• Objective: Rewrite the data below with every "How do I perform" changed to "How can I do" and everything else left as it is.

···

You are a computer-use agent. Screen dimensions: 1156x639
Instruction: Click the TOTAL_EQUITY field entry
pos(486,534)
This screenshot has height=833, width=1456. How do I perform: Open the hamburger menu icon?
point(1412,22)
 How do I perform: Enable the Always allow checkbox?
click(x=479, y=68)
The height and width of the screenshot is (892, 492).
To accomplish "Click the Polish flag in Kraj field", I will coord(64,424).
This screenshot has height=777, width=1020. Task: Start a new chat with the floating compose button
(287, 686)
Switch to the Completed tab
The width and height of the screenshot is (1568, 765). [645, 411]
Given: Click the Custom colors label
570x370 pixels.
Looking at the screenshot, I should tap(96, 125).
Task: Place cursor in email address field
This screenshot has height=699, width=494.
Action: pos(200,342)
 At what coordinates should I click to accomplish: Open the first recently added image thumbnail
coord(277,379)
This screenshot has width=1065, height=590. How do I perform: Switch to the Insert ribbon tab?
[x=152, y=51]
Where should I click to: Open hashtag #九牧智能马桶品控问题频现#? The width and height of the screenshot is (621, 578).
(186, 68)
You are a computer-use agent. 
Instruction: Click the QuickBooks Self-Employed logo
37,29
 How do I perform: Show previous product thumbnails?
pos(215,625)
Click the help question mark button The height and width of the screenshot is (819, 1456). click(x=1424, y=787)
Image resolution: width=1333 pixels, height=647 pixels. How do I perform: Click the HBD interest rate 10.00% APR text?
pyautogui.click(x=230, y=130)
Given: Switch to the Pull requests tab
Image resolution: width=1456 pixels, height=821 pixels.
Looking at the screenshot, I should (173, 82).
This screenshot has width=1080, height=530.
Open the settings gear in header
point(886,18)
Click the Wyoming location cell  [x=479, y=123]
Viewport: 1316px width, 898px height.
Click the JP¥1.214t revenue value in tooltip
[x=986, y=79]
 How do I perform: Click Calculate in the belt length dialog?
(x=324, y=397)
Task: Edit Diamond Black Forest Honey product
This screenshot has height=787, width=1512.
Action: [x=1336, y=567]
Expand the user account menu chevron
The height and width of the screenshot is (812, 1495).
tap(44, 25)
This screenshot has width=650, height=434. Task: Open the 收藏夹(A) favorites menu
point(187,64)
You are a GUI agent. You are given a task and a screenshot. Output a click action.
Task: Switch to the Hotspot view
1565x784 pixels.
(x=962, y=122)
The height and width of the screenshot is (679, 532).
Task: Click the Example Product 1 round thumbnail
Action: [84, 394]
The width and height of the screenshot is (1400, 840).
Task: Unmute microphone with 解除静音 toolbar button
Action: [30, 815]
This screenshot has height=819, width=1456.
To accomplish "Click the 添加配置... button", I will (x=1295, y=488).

···

• Reply:
You are a computer-use agent. Screen dimensions: 1156x639
Instruction: Click the TOTAL_EQUITY field entry
pos(486,534)
This screenshot has height=833, width=1456. How can I do: Open the hamburger menu icon?
point(1412,22)
 How can I do: Enable the Always allow checkbox?
click(x=479, y=68)
The height and width of the screenshot is (892, 492).
To accomplish "Click the Polish flag in Kraj field", I will coord(64,424).
This screenshot has height=777, width=1020. Task: Start a new chat with the floating compose button
(287, 686)
Switch to the Completed tab
The width and height of the screenshot is (1568, 765). [645, 411]
Given: Click the Custom colors label
570x370 pixels.
Looking at the screenshot, I should tap(96, 125).
Task: Place cursor in email address field
This screenshot has height=699, width=494.
Action: pos(200,342)
 At what coordinates should I click to accomplish: Open the first recently added image thumbnail
coord(277,379)
This screenshot has width=1065, height=590. How can I do: Switch to the Insert ribbon tab?
[x=152, y=51]
Where should I click to: Open hashtag #九牧智能马桶品控问题频现#? The width and height of the screenshot is (621, 578).
(186, 68)
You are a computer-use agent. 
Instruction: Click the QuickBooks Self-Employed logo
37,29
 How can I do: Show previous product thumbnails?
pos(215,625)
Click the help question mark button The height and width of the screenshot is (819, 1456). click(x=1424, y=787)
Image resolution: width=1333 pixels, height=647 pixels. How can I do: Click the HBD interest rate 10.00% APR text?
pyautogui.click(x=230, y=130)
Given: Switch to the Pull requests tab
Image resolution: width=1456 pixels, height=821 pixels.
Looking at the screenshot, I should (173, 82).
This screenshot has width=1080, height=530.
Open the settings gear in header
point(886,18)
Click the Wyoming location cell  [x=479, y=123]
Viewport: 1316px width, 898px height.
Click the JP¥1.214t revenue value in tooltip
[x=986, y=79]
 How can I do: Click Calculate in the belt length dialog?
(x=324, y=397)
Task: Edit Diamond Black Forest Honey product
This screenshot has height=787, width=1512.
Action: [x=1336, y=567]
Expand the user account menu chevron
The height and width of the screenshot is (812, 1495).
tap(44, 25)
This screenshot has width=650, height=434. Task: Open the 收藏夹(A) favorites menu
point(187,64)
You are a GUI agent. You are given a task and a screenshot. Output a click action.
Task: Switch to the Hotspot view
1565x784 pixels.
(x=962, y=122)
The height and width of the screenshot is (679, 532).
Task: Click the Example Product 1 round thumbnail
Action: [84, 394]
The width and height of the screenshot is (1400, 840).
Task: Unmute microphone with 解除静音 toolbar button
Action: [30, 815]
This screenshot has height=819, width=1456.
To accomplish "Click the 添加配置... button", I will (x=1295, y=488).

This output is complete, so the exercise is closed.